When it comes to extreme weather, can speed make science more relevant to management? Or more risky?

Over the last several months, the idyllic weather we’ve had in western Washington has contrasted sharply with reports of heat waves in the Northeast, drought in the Midwest, and wildfires in the Western U.S. (including eastern Washington).  As I listened to news reports, I often wondered whether changes in climate have contributed to these events.  It turns out I’m not the only one wondering. Climatologists have been working to answer that very question. Using newly developed methods, they have been providing more insight into the connections between increased greenhouse gas concentrations and the likelihood of extreme weather events.

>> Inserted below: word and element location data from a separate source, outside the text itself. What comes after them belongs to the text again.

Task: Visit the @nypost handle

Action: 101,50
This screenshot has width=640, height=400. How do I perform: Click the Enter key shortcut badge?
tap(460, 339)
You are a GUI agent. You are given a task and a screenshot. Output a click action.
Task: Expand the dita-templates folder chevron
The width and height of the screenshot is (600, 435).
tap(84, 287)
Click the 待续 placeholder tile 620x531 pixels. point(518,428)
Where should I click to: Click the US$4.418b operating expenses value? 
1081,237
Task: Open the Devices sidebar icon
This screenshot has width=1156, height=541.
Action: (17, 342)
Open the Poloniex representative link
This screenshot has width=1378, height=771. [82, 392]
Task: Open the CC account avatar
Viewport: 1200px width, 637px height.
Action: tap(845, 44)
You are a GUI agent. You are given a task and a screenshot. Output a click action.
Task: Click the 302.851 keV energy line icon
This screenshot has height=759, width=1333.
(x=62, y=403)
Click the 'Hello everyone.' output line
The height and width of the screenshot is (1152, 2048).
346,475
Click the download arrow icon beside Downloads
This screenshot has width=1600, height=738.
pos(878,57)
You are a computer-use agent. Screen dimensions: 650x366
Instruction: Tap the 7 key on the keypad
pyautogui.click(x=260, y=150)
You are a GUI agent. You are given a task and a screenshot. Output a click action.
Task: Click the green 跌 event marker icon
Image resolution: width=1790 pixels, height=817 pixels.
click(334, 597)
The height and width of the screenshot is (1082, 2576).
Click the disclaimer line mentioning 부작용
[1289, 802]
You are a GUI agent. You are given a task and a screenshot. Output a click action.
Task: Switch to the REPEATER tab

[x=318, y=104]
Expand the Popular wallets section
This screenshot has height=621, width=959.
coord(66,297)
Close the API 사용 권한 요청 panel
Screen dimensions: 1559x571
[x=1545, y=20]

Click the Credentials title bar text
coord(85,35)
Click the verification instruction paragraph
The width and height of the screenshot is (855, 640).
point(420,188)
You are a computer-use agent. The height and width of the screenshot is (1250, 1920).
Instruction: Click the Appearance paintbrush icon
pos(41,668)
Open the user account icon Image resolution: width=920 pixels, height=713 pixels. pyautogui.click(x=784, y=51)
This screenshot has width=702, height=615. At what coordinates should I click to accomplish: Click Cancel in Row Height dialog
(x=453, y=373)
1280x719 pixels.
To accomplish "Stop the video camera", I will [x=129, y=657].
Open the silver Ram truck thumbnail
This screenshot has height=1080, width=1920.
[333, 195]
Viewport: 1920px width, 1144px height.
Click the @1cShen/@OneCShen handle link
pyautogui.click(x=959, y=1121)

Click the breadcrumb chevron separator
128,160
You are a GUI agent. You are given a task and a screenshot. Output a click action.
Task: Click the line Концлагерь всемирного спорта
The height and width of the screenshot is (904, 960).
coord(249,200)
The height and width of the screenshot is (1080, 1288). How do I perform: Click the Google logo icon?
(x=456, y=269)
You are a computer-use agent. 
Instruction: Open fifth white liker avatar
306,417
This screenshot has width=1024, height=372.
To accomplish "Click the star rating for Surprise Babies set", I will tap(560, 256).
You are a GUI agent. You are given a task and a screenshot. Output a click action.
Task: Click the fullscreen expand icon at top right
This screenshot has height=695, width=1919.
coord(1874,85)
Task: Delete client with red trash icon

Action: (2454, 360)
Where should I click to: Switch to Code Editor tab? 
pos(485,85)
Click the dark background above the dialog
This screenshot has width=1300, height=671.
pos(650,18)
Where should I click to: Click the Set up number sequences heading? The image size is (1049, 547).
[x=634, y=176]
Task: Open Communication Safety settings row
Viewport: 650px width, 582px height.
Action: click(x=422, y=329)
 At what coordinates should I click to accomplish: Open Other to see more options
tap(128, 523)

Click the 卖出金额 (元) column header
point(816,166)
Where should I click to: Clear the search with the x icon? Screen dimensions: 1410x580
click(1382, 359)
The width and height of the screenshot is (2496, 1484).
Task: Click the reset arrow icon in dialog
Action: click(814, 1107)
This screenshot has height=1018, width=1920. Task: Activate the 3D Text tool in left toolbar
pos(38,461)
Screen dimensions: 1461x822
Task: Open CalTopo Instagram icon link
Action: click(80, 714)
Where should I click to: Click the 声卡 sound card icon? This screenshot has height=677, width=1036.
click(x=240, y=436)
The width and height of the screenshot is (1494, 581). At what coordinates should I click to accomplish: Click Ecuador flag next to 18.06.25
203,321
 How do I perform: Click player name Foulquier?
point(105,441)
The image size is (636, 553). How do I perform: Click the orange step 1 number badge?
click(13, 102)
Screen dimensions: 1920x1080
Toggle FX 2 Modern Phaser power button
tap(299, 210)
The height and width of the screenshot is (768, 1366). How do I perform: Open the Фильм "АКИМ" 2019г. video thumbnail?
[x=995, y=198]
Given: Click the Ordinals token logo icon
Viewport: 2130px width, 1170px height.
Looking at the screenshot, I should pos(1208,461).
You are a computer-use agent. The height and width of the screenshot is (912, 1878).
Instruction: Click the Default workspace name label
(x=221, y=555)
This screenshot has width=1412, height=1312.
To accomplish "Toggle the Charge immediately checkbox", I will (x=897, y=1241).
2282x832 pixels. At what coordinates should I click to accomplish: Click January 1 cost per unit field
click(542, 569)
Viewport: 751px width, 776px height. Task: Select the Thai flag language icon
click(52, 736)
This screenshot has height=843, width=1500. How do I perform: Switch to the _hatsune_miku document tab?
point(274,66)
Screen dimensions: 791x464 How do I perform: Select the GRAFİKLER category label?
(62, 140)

In the introduction to a recent report from the American Meteorological Society and the National Oceanic and Atmospheric Administration, editors Thomas Peterson, Peter Stott and Stephanie Herring point out that it’s analogous to analyzing the home runs hit by a baseball player who has been using steroids.  The player would almost certainly have hit some number of home runs without steroids. Therefore, it is not possible to attribute any particular home run to steroid use.  But it is possible to calculate the increased probability of home runs that has resulted from his use of the drugs.

Researchers in our region are taking the lead in some of the research featured in the report above. In one chapter a team led by David Rupp and Phil Mote of Oregon State University’s Oregon Climate Change Research Institute (OCCRI) examined whether changes in the levels of greenhouse gases altered the likelihood of the 2011 heat wave and drought in Texas. That year was the hottest and driest growing season experienced since record-keeping began in 1895. Altogether, the 2011 event caused estimated direct economic impacts of $5.2 billion on the state’s agricultural sector.

To carry out the analysis, Rupp’s team generated a very large set of global climate model simulations. In essence, they produced a lot of different versions of weather that could have happened under the present climate cycles and greenhouse gas conditions so that they could calculate the likelihood of having drought conditions similar to those that did occur in 2011.  Then they compared this to an equally large number of simulations of years in the 1960s that had similar sea surface temperature patterns to the present.  Because the 1960s years chosen were similar to present day in terms of the cycles in climate such as El Niño that are not related to human-induced changes in greenhouse gas levels, they could attribute any changes in the frequency to changes in greenhouse gas concentrations.

The team concluded that precipitation conditions similar to those seen in 2011 are now slightly more likely than they were in the 1960s because of increased greenhouse gas concentrations, and that the heat conditions are roughly 20 times more likely. While this work is ongoing and additional analysis is planned, the results are none-the-less intriguing.

The weather events analyzed in the report all occurred in 2011. Participating scientists utilized recent analytical and computational advances to complete analyses much more quickly than previously would have been possible.  Rupp et al.’s work was facilitated by OCCRI’s participation in www.climateprediction.net, which uses computing power donated by the public to carry out work that would otherwise have been prohibitively expensive (and slow). The authors are continuing to develop the work and take it through the scientific peer review process.  But in the meantime, is this kind of analytical speed helpful?

I think that in many situations, this speed has the potential to make the scientific analysis more relevant to those making management and policy decisions. Information provided while the extreme weather event is still fresh in the public’s mind is more likely to contribute to plans to reduce future harm.  For example, knowing that extreme heat will be much more likely to occur in the future in Texas, while extreme drought is not increasing nearly as much in frequency, could be very helpful as managers invest limited resources to minimize economic damage from future heat waves and droughts.

Of course, this benefit has to be balanced against the possibility that ongoing work may not support the initial conclusions.  After all, the careful (and time consuming) process of scientific review is designed to enhance the confidence in the scientific conclusions, and may be particularly important for studies like these that represent the “state of the science”.  This makes it particularly important that the level of scientific confidence is clearly communicated to resource managers along with the conclusions of a particular study.  And that any ongoing studies that confirm or contradict initial conclusions are also communicated to resource managers as part of an ongoing conversation.